This is definitely frustrating since I know for a fact you’re wrong since I have the real data, but it won’t matter next year anyway since the code will be locked. ‍♂
Can you share the real numbers then?

Also, since you are here, one thing that has bothered me is when totally different products have identical outer packaging.

Something like those Night Trap Vinyl alternate colors, I ordered the 32x yellow and Sega CD blue and they arrived in the same package with absolutely nothing to distinguish them. At least a sticker would have been nice. I had planned on keeping them sealed since I had the other 2 variants already, but ended up opening them to make sure I actually got both colors. I think the same thing happened with some different system CE's, just drawing a blank on the titles.

So maybe at least throw a sticker on items like that if the actual packaging is the same?!

 
Does anyone know when they actually ship an item they have in their warehouse?

I’ve waited a year and a half for my order, then I get a message a month ago my double dragon neon CE is in the warehouse.

Still waiting !
 
Sorry this bothers you so much. For now we aren’t changing that but I did let the team know for a possible change in the future.
As previously stated, as someone who understands game stores to another, y'all chose the highest cost, highest risk, lowest return maneuver in opening a physical retail versus pushing out excess product through either your already established channels of Amazon, Best Buy, and Partner Stores, or your own in-house distribution.

And the fact there's enough demand that I see one, if not two guys, sending out dozens of boxes weekly for product, in which they are making money LRG isn't, is just weird. Most companies would leverage such an opportunity to reduce costs, reduce risk, and increase returns.

Your business, not mine. It bothers me in as much as you'd rather the community fix a problem then be an active part in distributing your goods. Many people in said group make snide comments that perhaps allude to LRG's incompetence regarding it, meaning "guess the fans gotta do what LRG won't," to add insult to injury.

The real kicker is when people can order games from some dude drop shipping from your store and get their hands on new releases faster than folks who pre-ordered directly! Now that is a kick in nards and should definitely be fixed by at least not putting your new stuff on the shelf until the pre-order customers are satisfied.

Perhaps go speak to them, not me. I'll just sit here and shake my head at such a harebrained scheme you had in opening a physical store.

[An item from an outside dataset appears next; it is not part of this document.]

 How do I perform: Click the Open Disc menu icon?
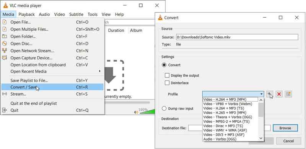pyautogui.click(x=4, y=43)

@Seafoam, I am not talking about partner stores, but literally randoms who live near the LRG physical shop and create weekly posts of photos of stock on the shelf and ask people for what they want. They then collect the funds, go to the physical shop, buy the product off the shelf, and ship it to those people for a small fee plus shipping.

It's the dumbest thing I have ever seen from a niche product business in that there's unfulfilled demand on the table and the company owner would rather double down on a bad decision (i.e., physical storefront!) versus putting excess product online and move it ASAP, which is what traditional business does as inventory on-hand is actually a liability in terms of cost accounting.

More so when, as you alluded to, they have partner stores who could move said product just as easily, if not utilize their Amazon page or their own website. It might break the spell of "Limited Run" titles if people could navigate to see excess titles sitting?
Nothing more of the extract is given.